▶ SUPPLIED DATA:
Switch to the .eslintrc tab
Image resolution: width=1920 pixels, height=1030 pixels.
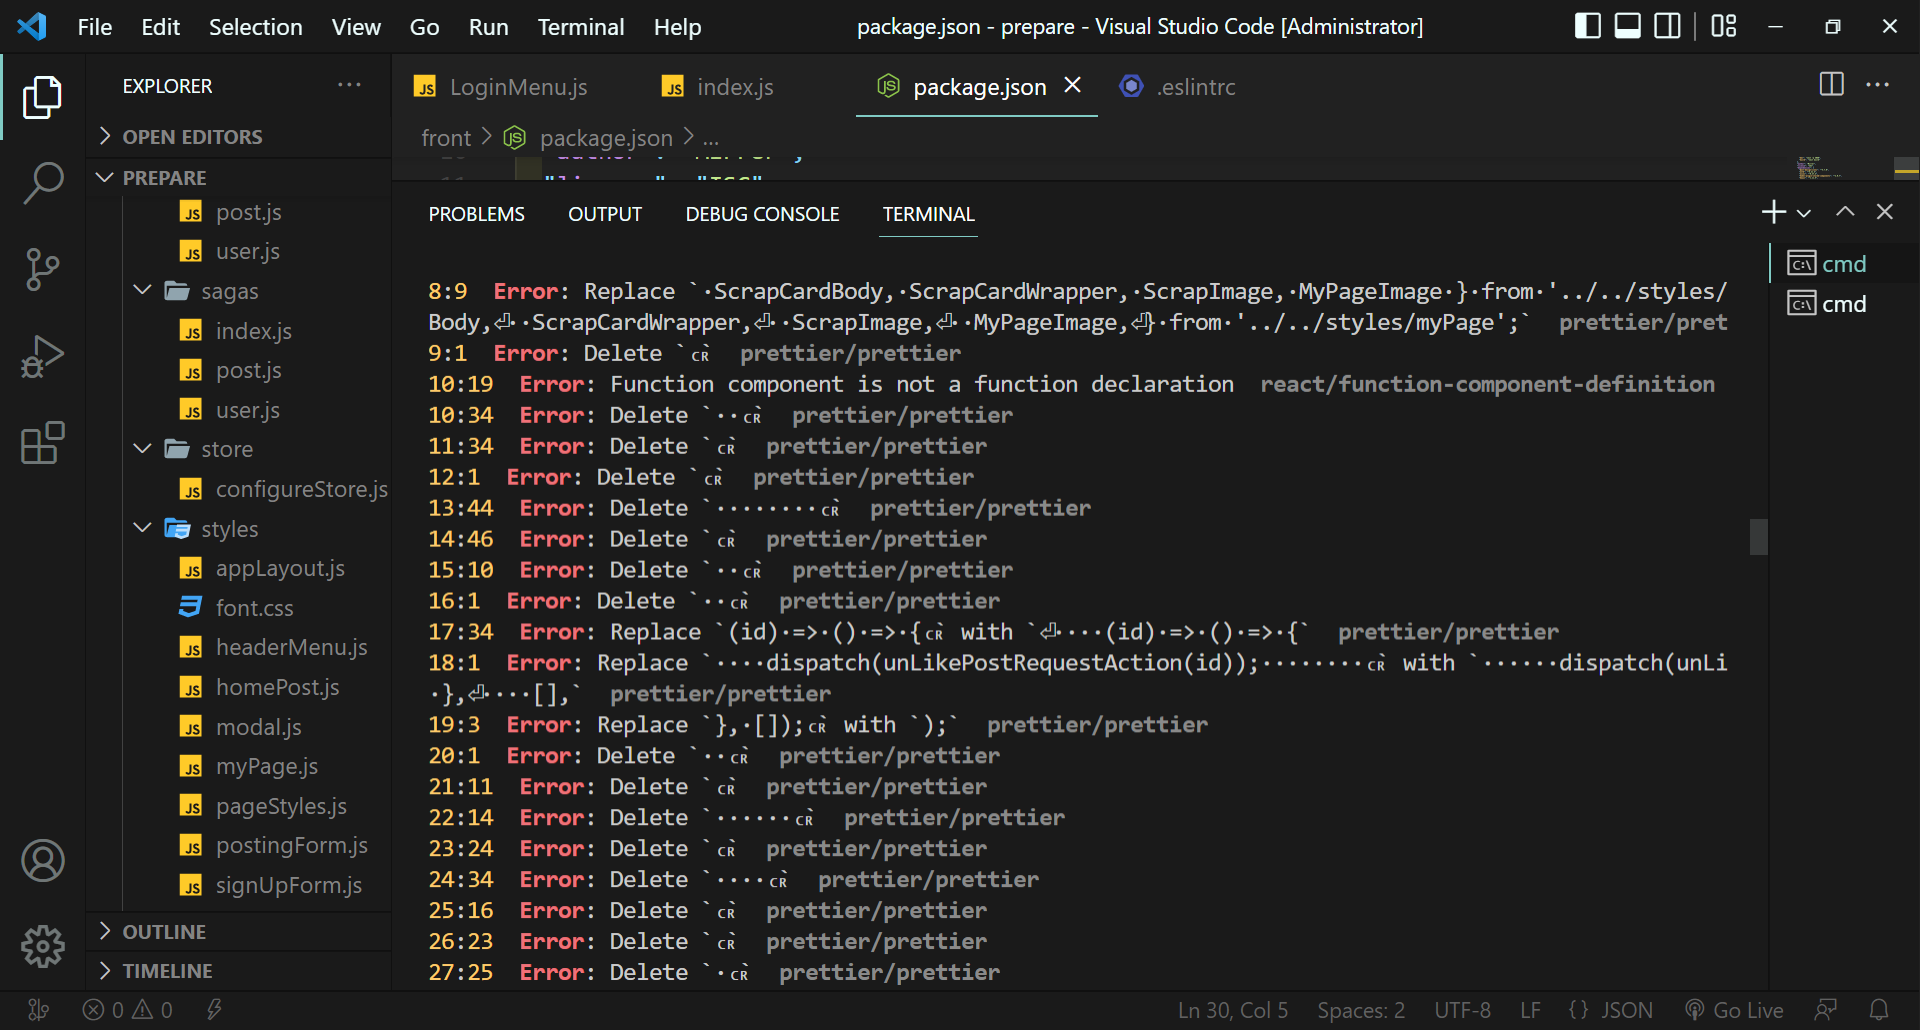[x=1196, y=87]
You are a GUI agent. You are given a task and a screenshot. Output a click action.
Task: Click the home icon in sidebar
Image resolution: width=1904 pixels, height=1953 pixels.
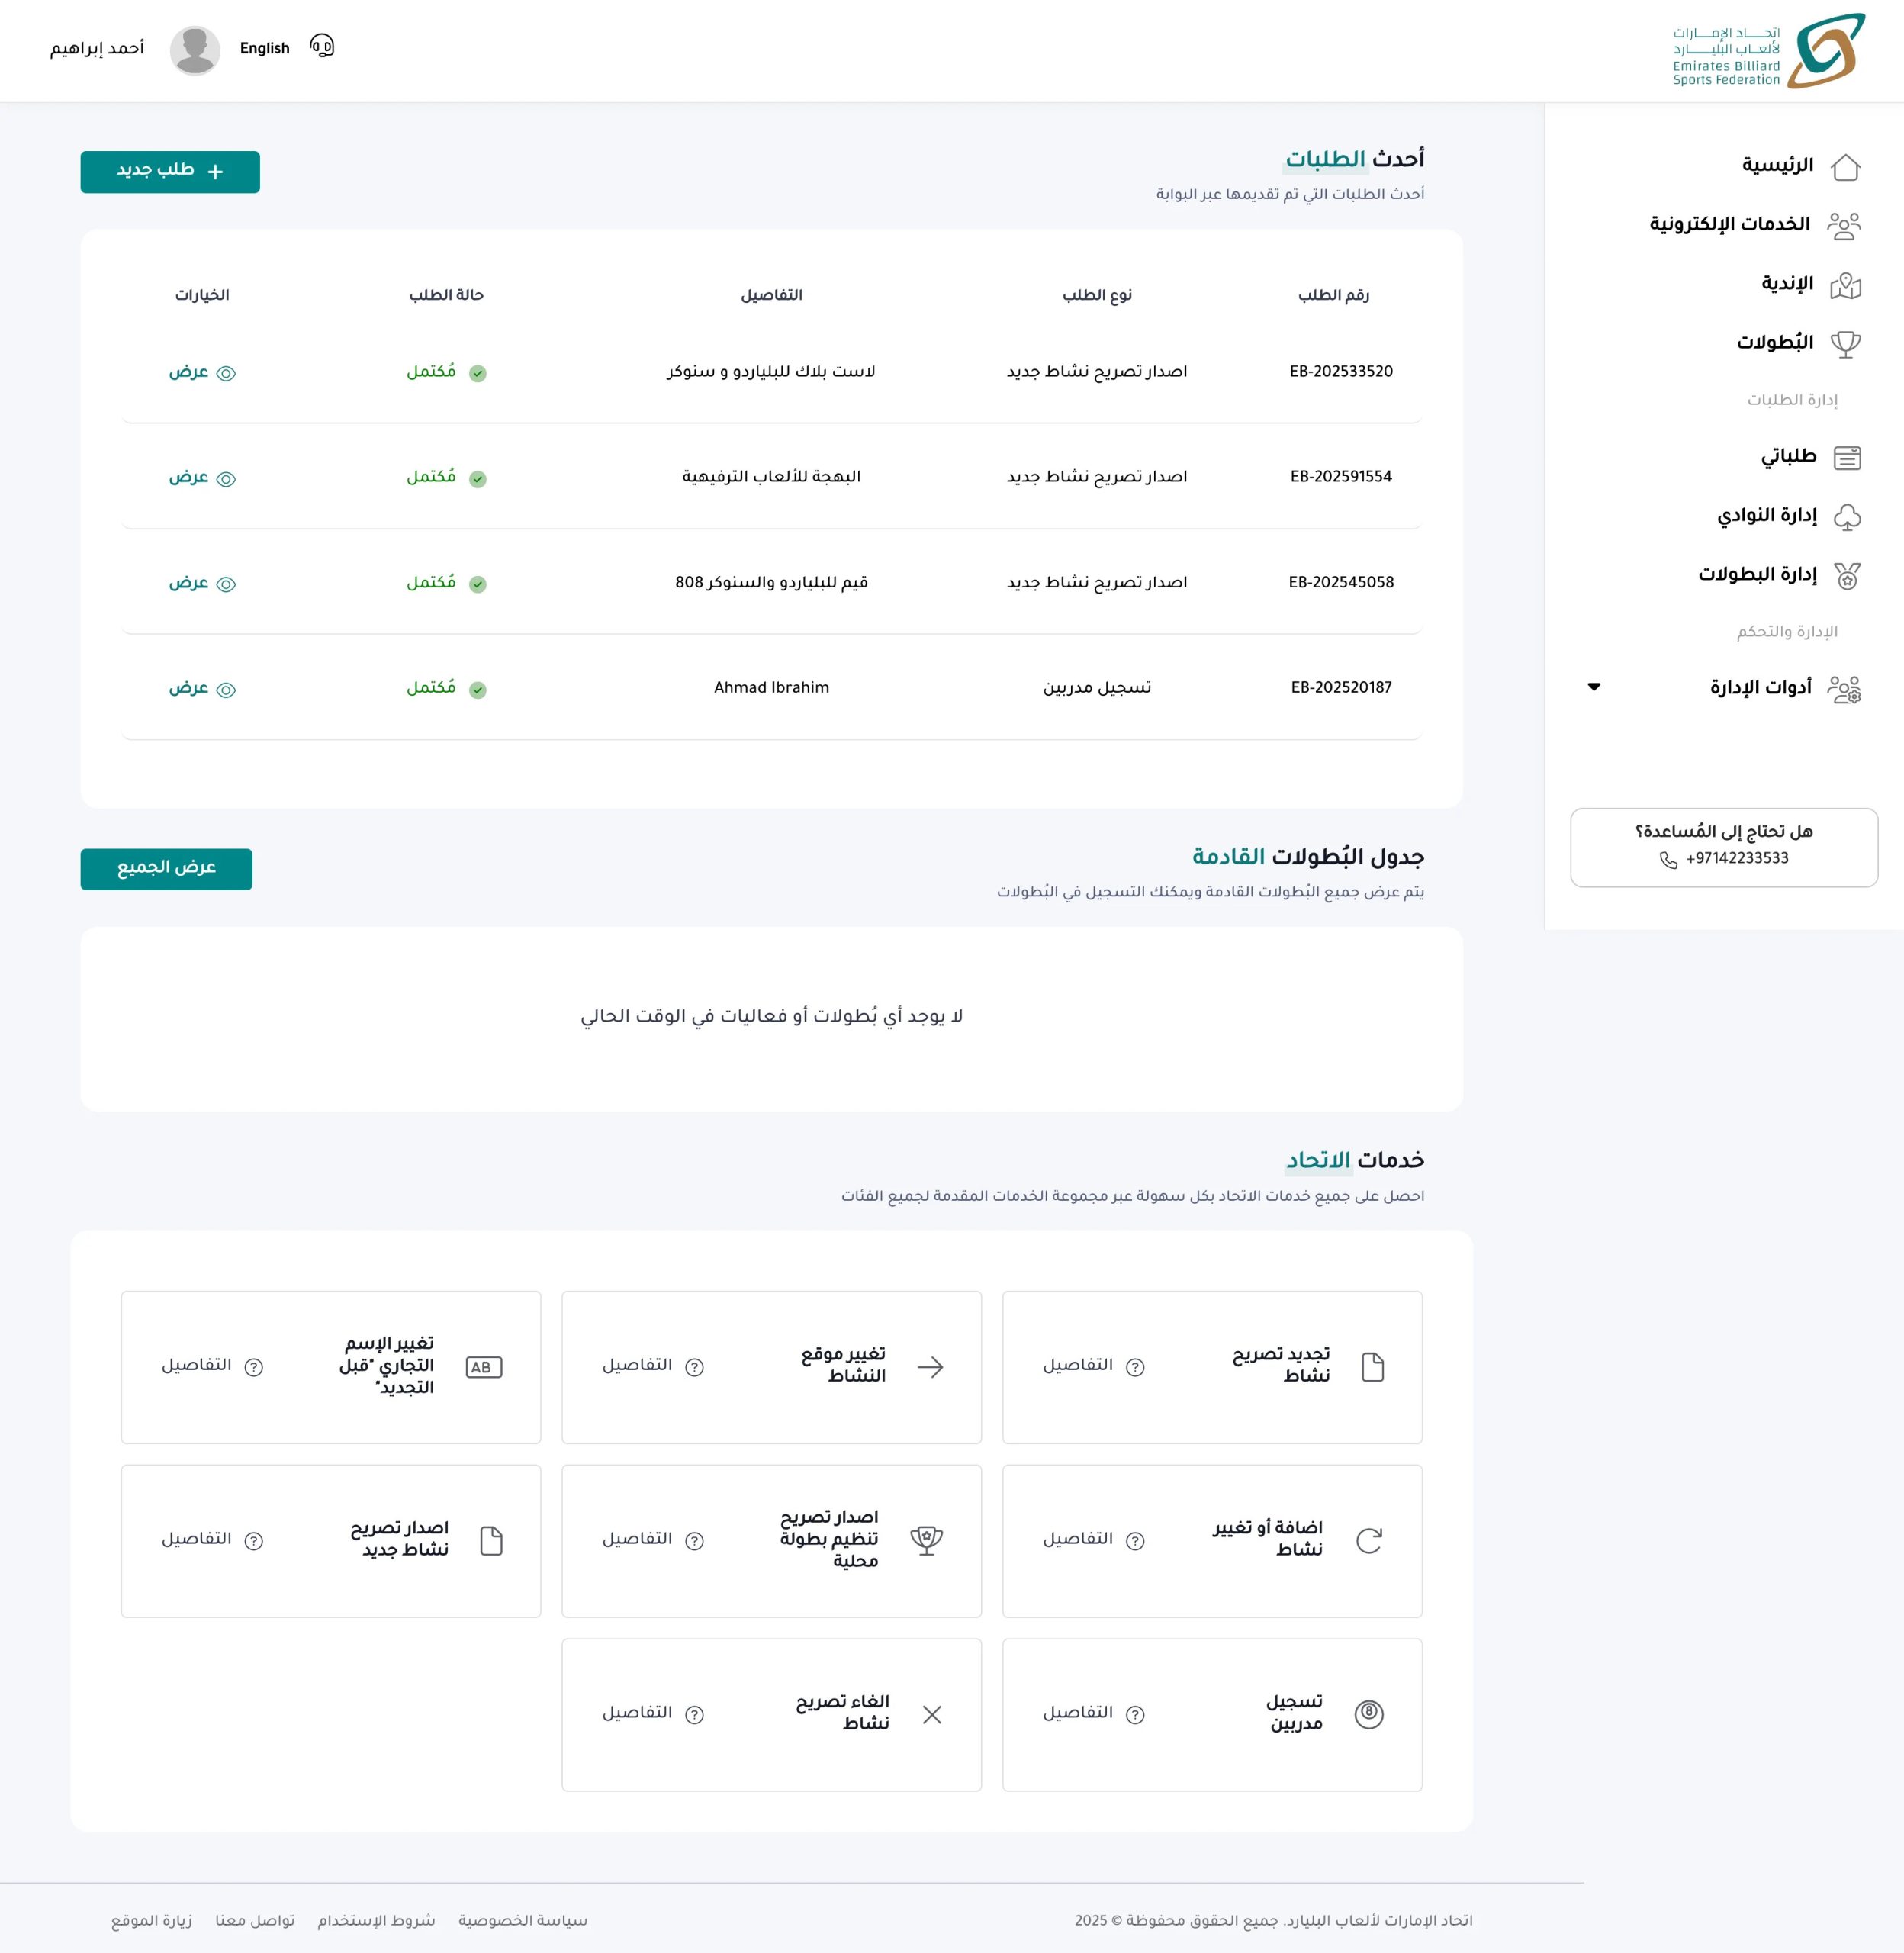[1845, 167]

▶ YOUR ASSIGNMENT: Without including any pictures, please restate all the records exactly.

▶ RESPONSE AREA:
Switch to the .eslintrc tab
Image resolution: width=1920 pixels, height=1030 pixels.
[x=1196, y=87]
You are a GUI agent. You are given a task and a screenshot. Output a click action.
Task: Click the home icon in sidebar
Image resolution: width=1904 pixels, height=1953 pixels.
[1845, 167]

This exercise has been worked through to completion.